City of Brownwood Development Services Director Tim Murray proposed an ordinance to reclassify 96 blocks of downtown as a historic district in order to spur development and fill vacant buildings.
According to a chart provided by the city officials during Monday’s Brownwood City Council meeting, the plan proposed by Murray would encompass properties from Main to Carnegie Street and allow property owners to avoid costly renovations while also putting vacant buildings into action.
“[The Historic Building Review Committee] has been discussing ways to allow leniency in building codes for historical-type buildings such as what he have in our downtown area,” Murray said. “Currently, we have several historical-type buildings in our downtown area that have remained vacant for numerous years simply because it would be too difficult or costly to bring the buildings up to current building codes.”
Murray said while some historical districts require the developer to use building materials similar to those used at the time of the building’s construction, the Brownwood Historical Building District would not have the same requirements. Instead the focus will be putting the buildings to use and in order to do that the city is willing to waive requirements such as sprinkler systems, eco friendly windows and other costly repairs Murray said prevents businesses from coming downtown.
“Local designation of a historic district does not: require buildings to be submitted to a historic registry, require buildings be renovated its original state, require compliance with the Texas Historic Commission and it does not prevent property owners from renovating up to modern codes,” Murray said. “However, local designation of a historic district does: assist property owners to apply for state and federal grant incentive programs, provide additional relief of fire codes and also reduces the energy code requirements.”
While giving building owners a bit of breathing room, Murray said the designation would not allow developers to not comply with significant codes. If councilmen pass the ordinance following a second or third reading, then property owners would still be required to use fire retardant paint, have fire alarms and multiple exits in the event of an evacuation.
“An example is the old Weakley Watson building. He went through the Texas Historical Commission and got it designated historical,” Murray said. “That gave him some relief on that and he still had some alternative measures to meet the intent and basic necessities of the fire safety part – the fire alarm system, fire retardant paint, the number of egresses and exits put in and stuff like that to relieve him of having to spend $250,000 on a new sprinkler system.”

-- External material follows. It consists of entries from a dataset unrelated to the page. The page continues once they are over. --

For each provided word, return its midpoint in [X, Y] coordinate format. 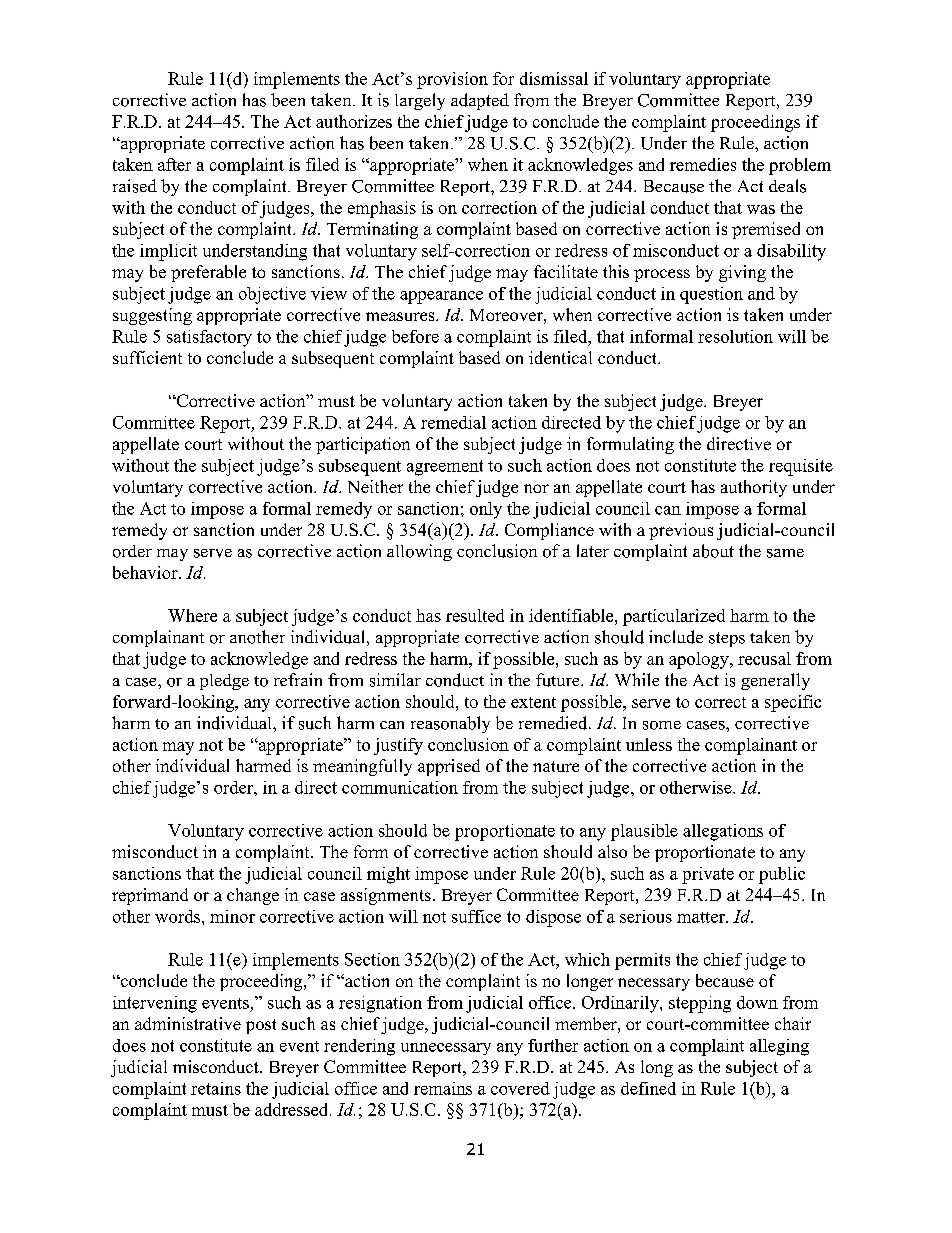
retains [216, 1088]
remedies [703, 164]
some [662, 725]
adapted [480, 101]
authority [754, 488]
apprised [449, 767]
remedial [453, 422]
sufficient [147, 357]
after [174, 164]
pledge [224, 682]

With Murray introducing the ordinance to the city council Monday, city administrator Emily Crawford said the council has plenty of time to hammer details before it goes up for a final vote. Although early in the process, councilmen seemed eager to put it into the city code of ordinances.
“If we’re serious about the restoration of our downtown area, then it would be a foolish move not to pass this. It doesn’t hinder, financially, those who are going to do that,” Ward 3 Councilman Larry Mathis said.